Cuando era alumna de la Escuela 14 de mi barrio de Chacarita, todas las fechas patrias eran un motivo de emoción muy grande para mí.
Foto: Chacho Álvarez en el año 1955,
igual que yo, estaba en 1º superior
Yo era muy sensiblera y me emocionaba en serio con toda aquella celebración ritual. Nótese que estamos hablando del año 1954, en el que casi nadie tenía televisión y los chicos éramos de una inocencia que los chicos de hoy no podrían imaginar.
En mi casa se vivía la inserción del inmigrante, mis padres eran polacos. Se vivía además la tragedia del Holocausto, la tragedia de ser judíos, de ser distintos en un mundo que según mis padres siempre nos sería hostil, siempre debía generarnos desconfianza.
Pero en la Escuela yo encontraba el ámbito para la radicación emocional de mi pequeña persona en este suelo, donde se me daba educación de la mejor, donde salvo un pequeño período en el que se dió la materia religión católica y a mí el cura me sacaba al patio, nunca se me hizo sentir diferente.
En la Escuela se conjuraban las heridas exportadas de Europa que trajeron mis padres en sus valijas y que me trasladaban a mí. Mis padres no tenían idea, pero el mío era un mundo distinto al de ellos, un mundo mejor, la Escuela me lo proveía.
En la Escuela, que yo adoraba, me regalaban los mitos de fundación de la Patria, y se me convidaba generosamente a sentirlos como propios. Y me sentía agradecida, tenía conciencia de ello.
Yo, por lo tanto, a diferencia de mis padres, era argentina, y había aprendido a sentirlo a través de la celebración de los mitos como el 25 de mayo y el 9 de julio, de la reverencia hacia los hombres que habían vivido en el tiempo de la fundación, y a la veneración de los símbolos como la bandera, la escarapela y el himno.
Cuando fui a la primaria, las fiestas no se corrían como ahora para hacer un feriado largo y favorecer al turismo, no. En ese tiempo una cosa así hubiese sido pensada como sacrilegio despreciable. El día de la fecha de conmemoración o de fiesta patria, ese día era siempre Feriado Nacional, aunque fuera miércoles. Y los chicos igual teníamos que ir a la Escuela, a eso de las 9 de la mañana, cuando empezaba lo que llamábamos el "Acto".

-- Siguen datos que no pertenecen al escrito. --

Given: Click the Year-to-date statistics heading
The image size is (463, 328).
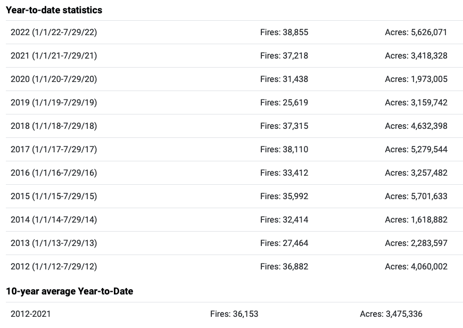Looking at the screenshot, I should point(54,10).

Nadie faltaba al Acto. Faltar era cosa grave, se penaba con doble falta. Y no faltábamos además, porque nuestros padres no lo hubieran permitido. Para ellos, nuestra fiesta era también algo valorado y venerable. Ellos sentían que la tarea educativa debía ser apoyada fervorosamente desde el hogar, que maestros y padres estaban en una tarea conjunta. ¿Faltar al colegio en un día de Acto? de ninguna manera, diría cualquier madre, que se lucía con el guardapolvo blanquisimo, especialmente lavado, almidonado y planchado tablita por tablita "a filo" para la Fiesta. Los guardapolvos tenían tablitas. Primero fueron chiquitas y muchas, después se hicieron más anchas para hacer la tarea de las madres más fácil. Luego desparecieron del todo. Las chicas teníamos que hacernos un moño de cinta de seda blanca en la cabeza. La cinta también era planchada por mamá.
Y al Acto también estaban invitados los padres por supuesto, que iban a la Escuela y hacían de público. Los Actos se hacían en el patio, al aire libre, muertos de frío la mayoría de las veces porque las fechas patrias caen en tiempo frío. Se colocaban gradas contra las paredes para que los chicos estuviéramos subidos a ellas. El piano se sacaba de la sala de música al patio.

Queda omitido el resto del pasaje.